Are you a fixed income currencies and commodities (FICC) trader at J.P. Morgan? Did you get paid well compared to your friends at other banks for last year? You probably should have been: J.P. Morgan said today that its front office fixed income traders generate higher revenues per head than rivals at any other bank on the Street.
The revelation was buried in today’s investor day presentation from the U.S. investment bank and is based on figures for the first half of 2017 from research firm Coalition which are not usually made public. Coalition’s figures are confirmed by rival research firm Tricumen, which says productivity per head on fixed income trading floors is highest at J.P. Morgan, along with RBS and Citi.
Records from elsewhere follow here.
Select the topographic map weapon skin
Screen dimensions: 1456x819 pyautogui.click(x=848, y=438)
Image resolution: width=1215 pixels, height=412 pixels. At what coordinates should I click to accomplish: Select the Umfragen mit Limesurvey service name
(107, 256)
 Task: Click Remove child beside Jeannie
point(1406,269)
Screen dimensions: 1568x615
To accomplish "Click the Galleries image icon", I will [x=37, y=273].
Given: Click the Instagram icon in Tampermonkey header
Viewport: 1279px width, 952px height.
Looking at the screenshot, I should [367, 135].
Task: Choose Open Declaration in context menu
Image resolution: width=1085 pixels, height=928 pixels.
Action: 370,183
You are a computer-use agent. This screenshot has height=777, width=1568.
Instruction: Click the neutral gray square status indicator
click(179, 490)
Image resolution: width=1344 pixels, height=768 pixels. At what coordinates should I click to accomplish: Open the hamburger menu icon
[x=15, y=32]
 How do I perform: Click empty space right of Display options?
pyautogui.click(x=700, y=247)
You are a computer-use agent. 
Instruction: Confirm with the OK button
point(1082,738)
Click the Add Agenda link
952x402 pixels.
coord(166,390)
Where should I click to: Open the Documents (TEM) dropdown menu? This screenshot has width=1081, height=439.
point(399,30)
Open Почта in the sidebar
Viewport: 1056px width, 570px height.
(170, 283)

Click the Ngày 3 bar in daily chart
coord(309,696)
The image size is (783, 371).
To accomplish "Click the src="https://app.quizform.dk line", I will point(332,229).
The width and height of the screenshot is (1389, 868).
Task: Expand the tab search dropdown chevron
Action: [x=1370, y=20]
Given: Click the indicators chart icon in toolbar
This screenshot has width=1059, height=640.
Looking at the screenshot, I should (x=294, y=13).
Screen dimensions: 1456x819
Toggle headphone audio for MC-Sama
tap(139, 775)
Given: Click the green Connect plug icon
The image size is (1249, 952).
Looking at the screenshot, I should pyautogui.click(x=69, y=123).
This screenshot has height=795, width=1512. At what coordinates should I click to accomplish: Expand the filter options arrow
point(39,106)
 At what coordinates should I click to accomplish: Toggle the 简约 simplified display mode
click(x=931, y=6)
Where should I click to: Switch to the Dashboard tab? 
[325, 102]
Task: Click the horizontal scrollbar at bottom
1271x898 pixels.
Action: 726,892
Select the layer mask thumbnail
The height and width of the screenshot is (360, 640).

If you’re a trader at J.P. Morgan and you didn’t get paid last year, there might be a valid reason for your disappointment, however. – Needless to say revenue productivity is not the whole of the story.
During today’s presentation, J.P. Morgan also disclosed that return on equity in its fixed income division fell from 16% in 2016 to 12% last year. It said too that its FICC market share went from 11.7% to 11.4% over the same period as revenues declined more than rivals’ (although this may understate the decline given that J.P.M. was boasting of a 12.0% share of 2016 FICC revenues at its investor day in 2017).
At the same time, FICC is almost certainly consuming a significant portion of J.P. Morgan’s massive $10.8bn technology budget as a growing proportion of trades take place electronically. Today’s presentation revealed that 97% of macro trades and 51% of credit trades at J.P. Morgan took place using the bank’s electronic trading systems in 2017. J.P. Morgan CFO Marianne Lake said the bank is investing in electronic trading and that the key to success in the future will be to improve the use of algorithms in electronic execution and to use new technology like artificial intelligence. While individual traders become more productive, the implication is that there will be fewer of them.
If J.P. Morgan’s highly productive fixed income traders are losing market share and potentially suffering at bonus time because of it, its equities traders are gaining. J.P. Morgan set itself a target of improving its market share in equities sales and trading several years ago, and has achieved it. J.P.M’s equities business went from ranking fourth globally in 2010 to joint first in 2017 according to today’s presentation.
For those who want to join J.P. Morgan’s corporate and investment bank (CIB), 2018 may provide an opportunity. – J.P.M is investing an additional $500m in the CIB this year. Much of this will undoubtedly go on technology spending but today’s presentation also declared J.P. Morgan’s intention of making, “senior banker hires in targeted areas.”
The bank’s recruiters are likely to be choosy. In typically blunt terms, CEO Jamie Dimon said today that J.P.M doesn’t just want a “bunch of deadhead bankers” and pointed out that the top people there tend to stick around: Dimon said the bank’s 50 top executives have tenures averaging 17 years.